Вот тычут пальцем в счастливца Федотова. Старик — хороший хозяин, его чемоданы славились. Не тронули его власти. А почему? Старший сын, ловкач, выручает. Ушел на войну, как и другие, солдатом, а теперь, говорят, большой человек, правая рука видного военного деятеля. Насчет правой руки, конечно, врут, но влияние имеет. Иногда наезжает в Марьину рощу в большом казенном автомобиле, одет в черную кожу, взгляд решительный. Кто его знает, может, в самом деле большой человек, а может, в адъютантах трется и пыль в глаза пускает.
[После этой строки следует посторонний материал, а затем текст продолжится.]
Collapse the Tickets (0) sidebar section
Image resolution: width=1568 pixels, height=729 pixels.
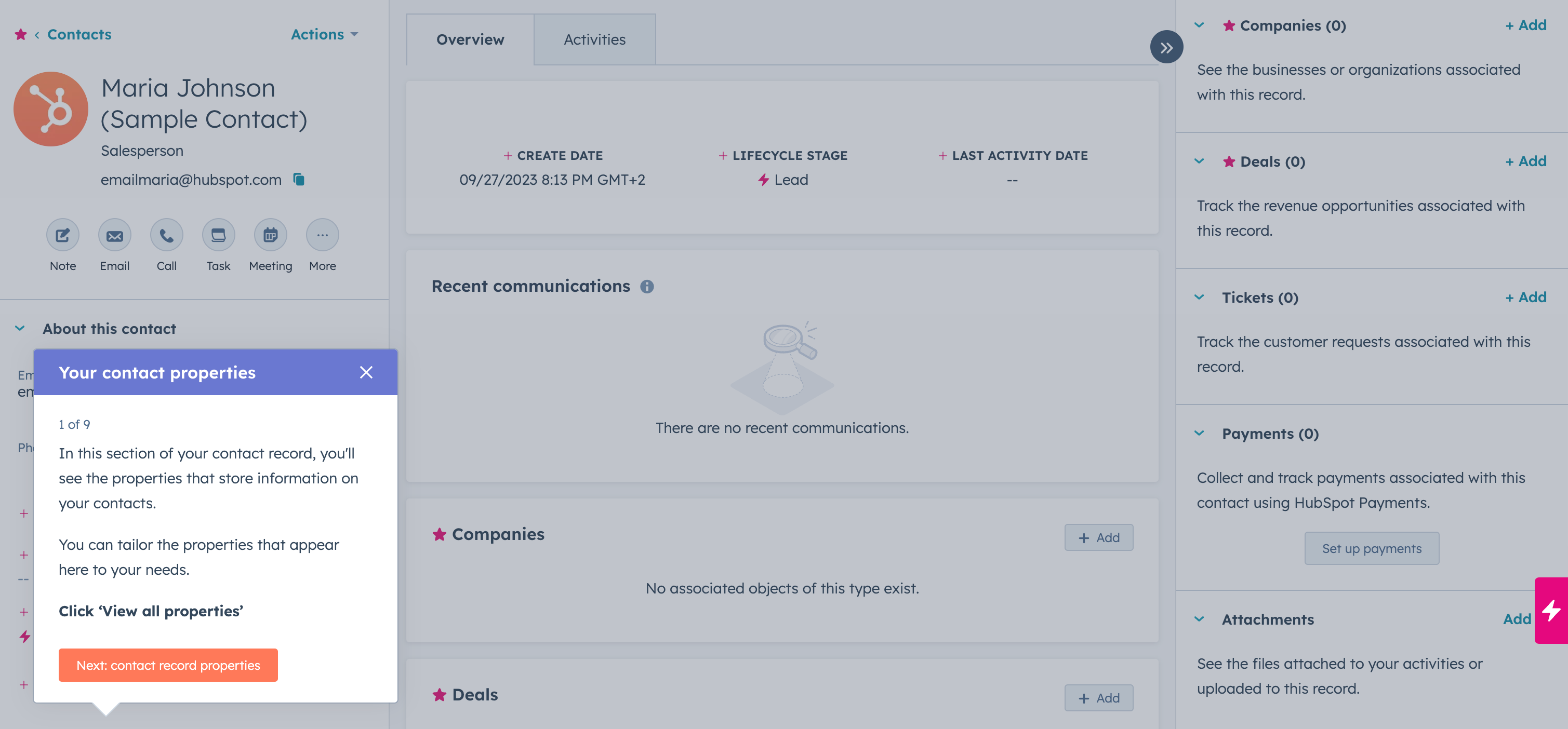[x=1199, y=298]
Как бы то ни было, цел Федотов, мастерков для виду распустил, сам в кустарях числится и в ус не дует.

Второй такой же ловкач — Алексеев Сережка, младший брат знаменитых Алексеевых, тех, что любую справку сфабрикуют… Всего на два года Сережка старше Пети Славкина, а смотри, какую карьеру сделал, одет как прежний гвардеец, только без погон. Тоже по военному ведомству, кем-то при ком-то в Реввоенсовете состоит. Поди-ка тронь его братцев!